Permeability Variation and Its Impact on Oil Recovery from Unconsolidated Sand Heavy-Oil Reservoirs during Steamflooding Process

Abstract

Summary In the steam-injection processing of unconsolidated heavy-oil reservoirs, the pore space may change because of the overburden pressure increase and wormhole generation. Meanwhile, injected high-temperature steam can result in mineral dissolution and alteration and consequent diameter change of sand particles and pore space. To obtain a better and more thorough understanding of permeability variation characteristics during the steamflooding process, a series of experiments with sand-packed tubes was designed and conducted. On the basis of quantified experimental data, a numerical model was built by taking various permeability variation mechanisms into consideration.

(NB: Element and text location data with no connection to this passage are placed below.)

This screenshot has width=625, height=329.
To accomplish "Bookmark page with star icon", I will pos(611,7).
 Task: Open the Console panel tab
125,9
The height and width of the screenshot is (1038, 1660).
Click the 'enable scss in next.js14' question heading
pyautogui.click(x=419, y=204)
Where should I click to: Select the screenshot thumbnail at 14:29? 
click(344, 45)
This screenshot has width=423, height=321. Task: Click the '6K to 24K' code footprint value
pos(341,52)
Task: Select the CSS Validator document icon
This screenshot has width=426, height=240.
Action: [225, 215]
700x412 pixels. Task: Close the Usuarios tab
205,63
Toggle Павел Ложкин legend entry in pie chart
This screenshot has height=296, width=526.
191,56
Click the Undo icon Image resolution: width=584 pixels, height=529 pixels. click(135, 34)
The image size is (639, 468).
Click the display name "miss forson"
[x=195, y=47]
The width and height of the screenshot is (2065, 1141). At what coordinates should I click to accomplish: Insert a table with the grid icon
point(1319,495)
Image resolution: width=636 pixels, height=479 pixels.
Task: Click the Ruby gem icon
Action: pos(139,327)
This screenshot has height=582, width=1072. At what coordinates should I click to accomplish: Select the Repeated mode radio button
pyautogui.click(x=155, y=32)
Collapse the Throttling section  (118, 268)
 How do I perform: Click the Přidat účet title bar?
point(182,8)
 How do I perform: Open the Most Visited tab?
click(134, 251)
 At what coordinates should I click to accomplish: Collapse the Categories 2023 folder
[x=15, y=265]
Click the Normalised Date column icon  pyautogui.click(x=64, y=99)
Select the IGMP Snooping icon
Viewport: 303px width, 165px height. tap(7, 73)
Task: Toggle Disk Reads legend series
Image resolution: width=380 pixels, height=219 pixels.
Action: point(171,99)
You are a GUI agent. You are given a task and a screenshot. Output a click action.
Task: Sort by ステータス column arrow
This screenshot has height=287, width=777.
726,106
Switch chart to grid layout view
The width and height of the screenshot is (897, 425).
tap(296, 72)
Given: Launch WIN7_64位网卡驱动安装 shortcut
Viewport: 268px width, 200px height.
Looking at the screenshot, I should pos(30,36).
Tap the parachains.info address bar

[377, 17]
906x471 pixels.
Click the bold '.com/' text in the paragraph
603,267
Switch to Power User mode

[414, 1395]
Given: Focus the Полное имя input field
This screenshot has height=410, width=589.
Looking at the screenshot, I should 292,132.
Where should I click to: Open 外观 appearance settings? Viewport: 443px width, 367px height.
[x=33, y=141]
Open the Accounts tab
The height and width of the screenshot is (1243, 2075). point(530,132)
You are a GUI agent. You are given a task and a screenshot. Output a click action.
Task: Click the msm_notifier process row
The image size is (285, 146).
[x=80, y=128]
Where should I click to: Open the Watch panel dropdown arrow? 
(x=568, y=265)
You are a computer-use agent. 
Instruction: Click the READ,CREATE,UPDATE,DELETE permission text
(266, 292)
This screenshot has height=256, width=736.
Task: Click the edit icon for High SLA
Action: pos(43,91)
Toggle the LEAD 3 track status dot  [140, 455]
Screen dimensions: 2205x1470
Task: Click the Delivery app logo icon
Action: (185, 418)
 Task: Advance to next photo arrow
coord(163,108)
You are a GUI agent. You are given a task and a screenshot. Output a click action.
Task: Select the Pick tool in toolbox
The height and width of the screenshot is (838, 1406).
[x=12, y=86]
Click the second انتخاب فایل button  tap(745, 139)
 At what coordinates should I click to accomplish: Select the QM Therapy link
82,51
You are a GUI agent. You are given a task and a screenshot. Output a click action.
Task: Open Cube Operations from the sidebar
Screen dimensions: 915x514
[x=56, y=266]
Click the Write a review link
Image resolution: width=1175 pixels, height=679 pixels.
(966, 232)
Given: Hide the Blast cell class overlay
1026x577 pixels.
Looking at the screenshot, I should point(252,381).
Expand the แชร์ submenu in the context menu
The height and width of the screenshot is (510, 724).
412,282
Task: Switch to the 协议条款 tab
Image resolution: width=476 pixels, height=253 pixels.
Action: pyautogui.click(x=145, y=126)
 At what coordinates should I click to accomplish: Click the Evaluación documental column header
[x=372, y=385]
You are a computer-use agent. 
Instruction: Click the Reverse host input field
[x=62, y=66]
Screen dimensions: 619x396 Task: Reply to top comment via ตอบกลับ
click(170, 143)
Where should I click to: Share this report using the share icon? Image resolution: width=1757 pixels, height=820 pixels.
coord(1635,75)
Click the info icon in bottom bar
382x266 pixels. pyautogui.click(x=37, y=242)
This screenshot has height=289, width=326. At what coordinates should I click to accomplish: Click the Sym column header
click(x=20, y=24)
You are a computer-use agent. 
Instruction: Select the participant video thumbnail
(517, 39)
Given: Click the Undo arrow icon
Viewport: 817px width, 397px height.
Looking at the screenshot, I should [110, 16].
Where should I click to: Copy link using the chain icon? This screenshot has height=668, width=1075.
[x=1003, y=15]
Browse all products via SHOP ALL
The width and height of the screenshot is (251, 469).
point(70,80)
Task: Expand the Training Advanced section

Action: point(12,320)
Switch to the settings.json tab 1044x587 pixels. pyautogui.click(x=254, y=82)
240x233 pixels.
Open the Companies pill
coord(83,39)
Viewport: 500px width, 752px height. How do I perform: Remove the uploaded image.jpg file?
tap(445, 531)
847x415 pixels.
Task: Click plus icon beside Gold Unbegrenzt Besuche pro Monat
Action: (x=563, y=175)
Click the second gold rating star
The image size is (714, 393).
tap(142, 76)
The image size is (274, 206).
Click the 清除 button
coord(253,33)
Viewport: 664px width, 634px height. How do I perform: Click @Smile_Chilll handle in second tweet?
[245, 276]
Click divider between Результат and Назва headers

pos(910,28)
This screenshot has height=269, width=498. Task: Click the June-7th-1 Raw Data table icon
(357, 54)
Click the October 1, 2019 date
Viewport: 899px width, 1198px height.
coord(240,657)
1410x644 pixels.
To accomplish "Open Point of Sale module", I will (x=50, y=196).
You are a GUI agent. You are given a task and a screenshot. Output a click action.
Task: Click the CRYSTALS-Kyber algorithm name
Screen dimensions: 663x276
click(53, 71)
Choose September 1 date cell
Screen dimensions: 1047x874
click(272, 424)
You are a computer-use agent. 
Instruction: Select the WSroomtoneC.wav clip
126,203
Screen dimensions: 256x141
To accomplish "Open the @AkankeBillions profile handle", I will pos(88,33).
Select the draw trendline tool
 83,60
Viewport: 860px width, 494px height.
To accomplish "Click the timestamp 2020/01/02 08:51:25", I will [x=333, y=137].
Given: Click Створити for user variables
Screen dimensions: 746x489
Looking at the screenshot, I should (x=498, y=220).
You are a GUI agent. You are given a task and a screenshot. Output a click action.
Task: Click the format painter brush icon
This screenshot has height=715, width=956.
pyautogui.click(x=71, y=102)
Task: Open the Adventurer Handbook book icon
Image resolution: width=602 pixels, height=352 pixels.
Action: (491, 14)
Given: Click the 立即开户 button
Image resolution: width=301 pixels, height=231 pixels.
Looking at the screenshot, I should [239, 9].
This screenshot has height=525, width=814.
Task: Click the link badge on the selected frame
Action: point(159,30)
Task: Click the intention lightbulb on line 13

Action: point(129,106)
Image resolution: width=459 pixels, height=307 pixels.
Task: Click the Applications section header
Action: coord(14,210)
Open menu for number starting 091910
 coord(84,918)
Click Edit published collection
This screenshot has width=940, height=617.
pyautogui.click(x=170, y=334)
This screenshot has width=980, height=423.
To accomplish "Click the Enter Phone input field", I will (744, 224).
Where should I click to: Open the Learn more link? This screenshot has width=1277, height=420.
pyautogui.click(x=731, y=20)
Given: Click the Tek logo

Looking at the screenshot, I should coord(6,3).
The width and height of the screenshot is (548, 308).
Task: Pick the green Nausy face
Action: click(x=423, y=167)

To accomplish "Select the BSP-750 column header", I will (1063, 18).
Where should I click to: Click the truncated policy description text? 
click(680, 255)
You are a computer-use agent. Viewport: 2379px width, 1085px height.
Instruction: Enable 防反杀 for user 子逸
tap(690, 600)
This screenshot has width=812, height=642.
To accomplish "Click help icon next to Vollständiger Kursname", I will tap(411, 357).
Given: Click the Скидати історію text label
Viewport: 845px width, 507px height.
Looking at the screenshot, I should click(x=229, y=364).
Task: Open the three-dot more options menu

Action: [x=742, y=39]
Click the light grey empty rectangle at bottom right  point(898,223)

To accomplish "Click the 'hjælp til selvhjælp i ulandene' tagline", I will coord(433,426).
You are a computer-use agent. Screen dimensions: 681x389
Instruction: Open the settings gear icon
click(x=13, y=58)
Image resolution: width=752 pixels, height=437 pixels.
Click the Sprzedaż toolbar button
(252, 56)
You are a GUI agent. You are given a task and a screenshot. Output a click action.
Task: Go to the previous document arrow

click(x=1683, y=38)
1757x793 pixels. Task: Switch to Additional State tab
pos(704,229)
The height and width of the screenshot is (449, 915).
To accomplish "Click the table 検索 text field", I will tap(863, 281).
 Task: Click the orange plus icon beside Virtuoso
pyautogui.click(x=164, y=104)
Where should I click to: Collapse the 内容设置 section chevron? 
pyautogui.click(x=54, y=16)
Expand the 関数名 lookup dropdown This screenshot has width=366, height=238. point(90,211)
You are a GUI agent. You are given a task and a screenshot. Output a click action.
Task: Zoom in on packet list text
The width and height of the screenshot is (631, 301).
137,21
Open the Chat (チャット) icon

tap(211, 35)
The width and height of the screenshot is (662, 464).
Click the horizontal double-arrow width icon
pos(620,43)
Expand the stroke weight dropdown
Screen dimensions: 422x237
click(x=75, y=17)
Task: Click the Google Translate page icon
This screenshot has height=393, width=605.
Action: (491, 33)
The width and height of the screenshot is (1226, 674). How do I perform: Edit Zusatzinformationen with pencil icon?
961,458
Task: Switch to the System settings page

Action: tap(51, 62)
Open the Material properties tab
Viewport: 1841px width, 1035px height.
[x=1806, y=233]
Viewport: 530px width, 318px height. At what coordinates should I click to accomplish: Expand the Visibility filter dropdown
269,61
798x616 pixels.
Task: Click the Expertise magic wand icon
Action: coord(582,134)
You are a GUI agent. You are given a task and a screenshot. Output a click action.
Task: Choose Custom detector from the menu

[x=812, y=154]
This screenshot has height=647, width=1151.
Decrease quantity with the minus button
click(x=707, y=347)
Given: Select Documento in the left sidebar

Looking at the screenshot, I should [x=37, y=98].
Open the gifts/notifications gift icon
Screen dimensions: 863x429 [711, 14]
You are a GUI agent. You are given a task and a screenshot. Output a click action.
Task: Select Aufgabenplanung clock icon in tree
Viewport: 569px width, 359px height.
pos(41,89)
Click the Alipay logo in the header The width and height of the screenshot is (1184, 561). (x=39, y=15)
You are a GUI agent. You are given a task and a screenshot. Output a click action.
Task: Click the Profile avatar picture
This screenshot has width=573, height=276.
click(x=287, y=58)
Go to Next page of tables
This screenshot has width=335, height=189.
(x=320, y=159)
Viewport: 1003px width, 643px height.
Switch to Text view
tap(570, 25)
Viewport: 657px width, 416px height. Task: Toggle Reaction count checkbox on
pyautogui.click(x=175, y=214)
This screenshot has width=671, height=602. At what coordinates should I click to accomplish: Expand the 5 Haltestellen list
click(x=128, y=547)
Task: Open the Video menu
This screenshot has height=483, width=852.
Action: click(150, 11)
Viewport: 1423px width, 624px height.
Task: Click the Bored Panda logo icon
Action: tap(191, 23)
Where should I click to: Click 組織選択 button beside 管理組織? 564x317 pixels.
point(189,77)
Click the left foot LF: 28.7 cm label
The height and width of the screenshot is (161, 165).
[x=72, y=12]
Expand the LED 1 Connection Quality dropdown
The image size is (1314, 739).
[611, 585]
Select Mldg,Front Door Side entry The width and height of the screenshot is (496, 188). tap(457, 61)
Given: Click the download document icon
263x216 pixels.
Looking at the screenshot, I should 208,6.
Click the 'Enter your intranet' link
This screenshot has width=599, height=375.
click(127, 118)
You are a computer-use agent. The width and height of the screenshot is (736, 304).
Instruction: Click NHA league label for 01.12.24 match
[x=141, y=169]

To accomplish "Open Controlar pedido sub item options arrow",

Reservoir simulations were consequently carried out to study the permeability distribution variation on the field scale and its impact on oil recovery. The results showed that with increasing overburden pressure, the permeability and porosity of the sand tube were both decreased. Permeability decrease ranged from 35 to 54%, and porosity decrease was approximately 5%. The partial permeability was increased by more than four times when a wormhole was generated at the outlet. The permeability and porosity of sand-packed tubes were increased because of mineral dissolution in the steamflooding process. Particle migration and mineral dissolution resulted in permeability variation and formation of a high-permeability region in the reservoir, which enhanced the heterogeneity of the reservoir. The high-permeability region mainly formed at the upper layer of the reservoir in the vertical direction and on the line between steam injection and oil production wells in the horizontal direction. Permeability variation exacerbated the steam channeling, which resulted in more remaining oil and a lower oil recovery rate of the reservoir. When permeability variation was considered in a numerical simulation, the cumulative oil production for 4 years was decreased by approximately 7000 m3, and the oil recovery rate was decreased by 4.3%.